▸ Stated task: From the entries below, pull out each line that contains the word "hexagon".

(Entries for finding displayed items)
--------------------------------
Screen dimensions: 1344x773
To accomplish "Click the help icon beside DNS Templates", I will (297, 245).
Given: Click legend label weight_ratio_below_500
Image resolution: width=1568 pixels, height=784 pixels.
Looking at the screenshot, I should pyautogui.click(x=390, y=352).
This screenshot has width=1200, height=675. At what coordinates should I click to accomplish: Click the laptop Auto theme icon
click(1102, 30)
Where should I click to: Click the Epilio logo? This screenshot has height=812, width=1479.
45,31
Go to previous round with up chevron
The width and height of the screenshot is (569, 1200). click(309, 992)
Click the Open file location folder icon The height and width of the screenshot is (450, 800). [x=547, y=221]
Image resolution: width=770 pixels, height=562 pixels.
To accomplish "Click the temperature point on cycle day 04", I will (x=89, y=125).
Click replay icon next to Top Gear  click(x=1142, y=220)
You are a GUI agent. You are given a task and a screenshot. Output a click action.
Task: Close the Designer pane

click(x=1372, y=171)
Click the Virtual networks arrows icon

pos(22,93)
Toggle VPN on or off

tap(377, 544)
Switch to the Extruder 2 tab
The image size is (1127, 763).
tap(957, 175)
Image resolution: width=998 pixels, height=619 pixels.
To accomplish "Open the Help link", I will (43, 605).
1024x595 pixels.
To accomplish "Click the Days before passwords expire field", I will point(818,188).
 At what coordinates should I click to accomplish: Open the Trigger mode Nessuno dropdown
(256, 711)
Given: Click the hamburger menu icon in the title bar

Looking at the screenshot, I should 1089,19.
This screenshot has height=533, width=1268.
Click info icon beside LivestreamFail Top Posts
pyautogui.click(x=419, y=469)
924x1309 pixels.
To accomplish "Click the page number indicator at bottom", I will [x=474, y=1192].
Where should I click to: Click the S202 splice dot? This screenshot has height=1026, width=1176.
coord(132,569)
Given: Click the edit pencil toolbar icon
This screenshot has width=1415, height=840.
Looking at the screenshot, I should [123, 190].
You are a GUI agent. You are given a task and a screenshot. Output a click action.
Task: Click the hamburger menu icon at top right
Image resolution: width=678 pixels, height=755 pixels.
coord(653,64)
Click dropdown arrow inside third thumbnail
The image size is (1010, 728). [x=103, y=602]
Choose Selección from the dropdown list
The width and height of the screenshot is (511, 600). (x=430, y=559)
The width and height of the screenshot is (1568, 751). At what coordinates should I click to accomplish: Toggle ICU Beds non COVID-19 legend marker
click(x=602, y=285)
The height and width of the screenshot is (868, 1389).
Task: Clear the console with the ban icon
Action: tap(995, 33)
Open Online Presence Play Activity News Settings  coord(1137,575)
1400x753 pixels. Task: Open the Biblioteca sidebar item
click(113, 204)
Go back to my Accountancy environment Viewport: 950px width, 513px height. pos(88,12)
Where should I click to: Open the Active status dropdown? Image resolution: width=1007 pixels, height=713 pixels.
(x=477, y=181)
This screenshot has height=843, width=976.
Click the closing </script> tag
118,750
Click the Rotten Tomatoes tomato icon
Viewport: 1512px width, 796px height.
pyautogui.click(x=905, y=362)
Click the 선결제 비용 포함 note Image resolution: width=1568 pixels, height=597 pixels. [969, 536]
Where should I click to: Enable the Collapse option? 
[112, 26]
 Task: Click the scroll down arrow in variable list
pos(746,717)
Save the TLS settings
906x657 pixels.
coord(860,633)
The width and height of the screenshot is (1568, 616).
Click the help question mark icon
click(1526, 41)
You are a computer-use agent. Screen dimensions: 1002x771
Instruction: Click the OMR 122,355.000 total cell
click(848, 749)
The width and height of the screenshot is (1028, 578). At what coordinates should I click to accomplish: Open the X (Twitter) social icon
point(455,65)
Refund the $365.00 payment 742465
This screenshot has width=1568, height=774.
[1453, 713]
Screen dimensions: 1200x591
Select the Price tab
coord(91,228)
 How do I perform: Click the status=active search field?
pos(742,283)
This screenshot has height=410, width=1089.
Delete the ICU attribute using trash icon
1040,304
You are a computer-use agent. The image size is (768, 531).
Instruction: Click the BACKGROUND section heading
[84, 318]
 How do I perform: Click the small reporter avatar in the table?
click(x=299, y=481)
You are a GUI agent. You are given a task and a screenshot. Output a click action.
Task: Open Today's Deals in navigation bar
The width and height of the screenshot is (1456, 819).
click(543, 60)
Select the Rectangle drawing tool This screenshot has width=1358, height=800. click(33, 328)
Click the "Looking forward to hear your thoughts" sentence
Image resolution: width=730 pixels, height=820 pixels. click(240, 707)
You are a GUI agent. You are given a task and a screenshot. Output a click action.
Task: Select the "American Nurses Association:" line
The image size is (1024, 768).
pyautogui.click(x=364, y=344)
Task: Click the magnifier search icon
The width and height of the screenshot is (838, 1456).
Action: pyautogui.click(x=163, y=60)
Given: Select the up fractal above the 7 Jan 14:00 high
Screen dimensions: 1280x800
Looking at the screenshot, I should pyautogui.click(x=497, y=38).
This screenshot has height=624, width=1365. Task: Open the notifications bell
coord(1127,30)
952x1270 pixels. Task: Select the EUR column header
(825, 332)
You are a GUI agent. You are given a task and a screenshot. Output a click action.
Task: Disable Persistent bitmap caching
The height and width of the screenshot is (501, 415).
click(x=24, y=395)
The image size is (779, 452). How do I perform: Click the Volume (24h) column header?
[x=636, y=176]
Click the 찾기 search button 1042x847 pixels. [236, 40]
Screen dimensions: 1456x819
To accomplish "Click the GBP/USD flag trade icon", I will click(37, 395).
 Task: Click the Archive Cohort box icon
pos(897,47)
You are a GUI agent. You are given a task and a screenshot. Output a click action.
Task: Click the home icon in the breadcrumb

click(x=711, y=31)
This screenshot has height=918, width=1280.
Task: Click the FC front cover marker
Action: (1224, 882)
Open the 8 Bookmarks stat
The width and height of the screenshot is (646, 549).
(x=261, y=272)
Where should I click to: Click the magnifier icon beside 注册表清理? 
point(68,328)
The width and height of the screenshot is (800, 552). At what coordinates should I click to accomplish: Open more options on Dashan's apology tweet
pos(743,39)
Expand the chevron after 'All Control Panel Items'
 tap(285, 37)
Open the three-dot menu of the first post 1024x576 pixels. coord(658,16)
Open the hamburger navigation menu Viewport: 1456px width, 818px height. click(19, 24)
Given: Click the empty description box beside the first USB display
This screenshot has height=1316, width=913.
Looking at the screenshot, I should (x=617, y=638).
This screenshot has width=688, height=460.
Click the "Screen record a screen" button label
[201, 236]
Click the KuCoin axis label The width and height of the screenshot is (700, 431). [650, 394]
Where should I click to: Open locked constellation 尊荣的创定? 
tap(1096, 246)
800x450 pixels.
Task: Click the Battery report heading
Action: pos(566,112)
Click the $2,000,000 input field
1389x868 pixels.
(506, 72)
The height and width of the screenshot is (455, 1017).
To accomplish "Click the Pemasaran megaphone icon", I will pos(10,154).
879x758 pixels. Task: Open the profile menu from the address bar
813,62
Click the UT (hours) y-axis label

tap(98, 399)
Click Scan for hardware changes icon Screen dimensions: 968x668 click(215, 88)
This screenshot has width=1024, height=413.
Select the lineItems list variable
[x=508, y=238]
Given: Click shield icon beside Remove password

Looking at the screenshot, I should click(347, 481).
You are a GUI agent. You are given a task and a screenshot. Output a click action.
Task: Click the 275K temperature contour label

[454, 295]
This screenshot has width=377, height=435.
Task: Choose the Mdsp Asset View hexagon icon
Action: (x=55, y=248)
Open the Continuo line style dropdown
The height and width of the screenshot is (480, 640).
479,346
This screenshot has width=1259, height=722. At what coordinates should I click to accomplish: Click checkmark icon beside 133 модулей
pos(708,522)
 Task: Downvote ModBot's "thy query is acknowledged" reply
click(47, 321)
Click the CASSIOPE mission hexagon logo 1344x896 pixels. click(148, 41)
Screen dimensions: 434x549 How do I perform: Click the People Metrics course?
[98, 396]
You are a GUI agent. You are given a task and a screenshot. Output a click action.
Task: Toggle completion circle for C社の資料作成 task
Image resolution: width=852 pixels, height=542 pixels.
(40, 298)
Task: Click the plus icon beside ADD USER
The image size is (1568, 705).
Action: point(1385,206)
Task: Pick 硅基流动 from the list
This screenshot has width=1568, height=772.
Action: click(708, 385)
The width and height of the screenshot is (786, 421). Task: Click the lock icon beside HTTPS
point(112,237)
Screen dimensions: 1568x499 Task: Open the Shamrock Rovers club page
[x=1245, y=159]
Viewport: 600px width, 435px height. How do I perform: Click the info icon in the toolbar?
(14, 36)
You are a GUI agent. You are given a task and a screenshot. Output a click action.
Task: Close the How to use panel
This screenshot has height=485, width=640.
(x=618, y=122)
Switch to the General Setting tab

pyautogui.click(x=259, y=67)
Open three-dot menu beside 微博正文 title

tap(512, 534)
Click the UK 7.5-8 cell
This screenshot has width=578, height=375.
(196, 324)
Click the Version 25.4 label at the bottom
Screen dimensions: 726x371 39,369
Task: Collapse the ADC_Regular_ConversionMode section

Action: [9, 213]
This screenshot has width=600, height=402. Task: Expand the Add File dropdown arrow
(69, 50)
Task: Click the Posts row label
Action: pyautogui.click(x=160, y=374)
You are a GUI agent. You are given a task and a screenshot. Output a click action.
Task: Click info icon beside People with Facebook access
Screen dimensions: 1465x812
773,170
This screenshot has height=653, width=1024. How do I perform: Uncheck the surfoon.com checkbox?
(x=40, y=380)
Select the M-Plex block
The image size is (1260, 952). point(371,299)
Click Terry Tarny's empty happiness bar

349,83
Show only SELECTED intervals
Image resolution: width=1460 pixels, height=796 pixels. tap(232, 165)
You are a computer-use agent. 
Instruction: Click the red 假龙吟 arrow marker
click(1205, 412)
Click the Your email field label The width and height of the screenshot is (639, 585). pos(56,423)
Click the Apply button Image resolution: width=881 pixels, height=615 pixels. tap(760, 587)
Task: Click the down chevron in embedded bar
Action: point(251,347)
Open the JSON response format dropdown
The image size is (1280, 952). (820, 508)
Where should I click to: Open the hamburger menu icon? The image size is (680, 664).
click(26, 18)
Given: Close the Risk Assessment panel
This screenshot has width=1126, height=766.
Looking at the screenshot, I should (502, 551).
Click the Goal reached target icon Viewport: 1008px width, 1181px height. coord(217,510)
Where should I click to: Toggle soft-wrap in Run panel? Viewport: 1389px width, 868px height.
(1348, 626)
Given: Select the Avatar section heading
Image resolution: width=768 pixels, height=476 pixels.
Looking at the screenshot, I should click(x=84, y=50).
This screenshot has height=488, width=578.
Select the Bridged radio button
--------------------------------
▸ Right answer:
Task: Choose the Mdsp Asset View hexagon icon
Click the CASSIOPE mission hexagon logo 1344x896 pixels. click(148, 41)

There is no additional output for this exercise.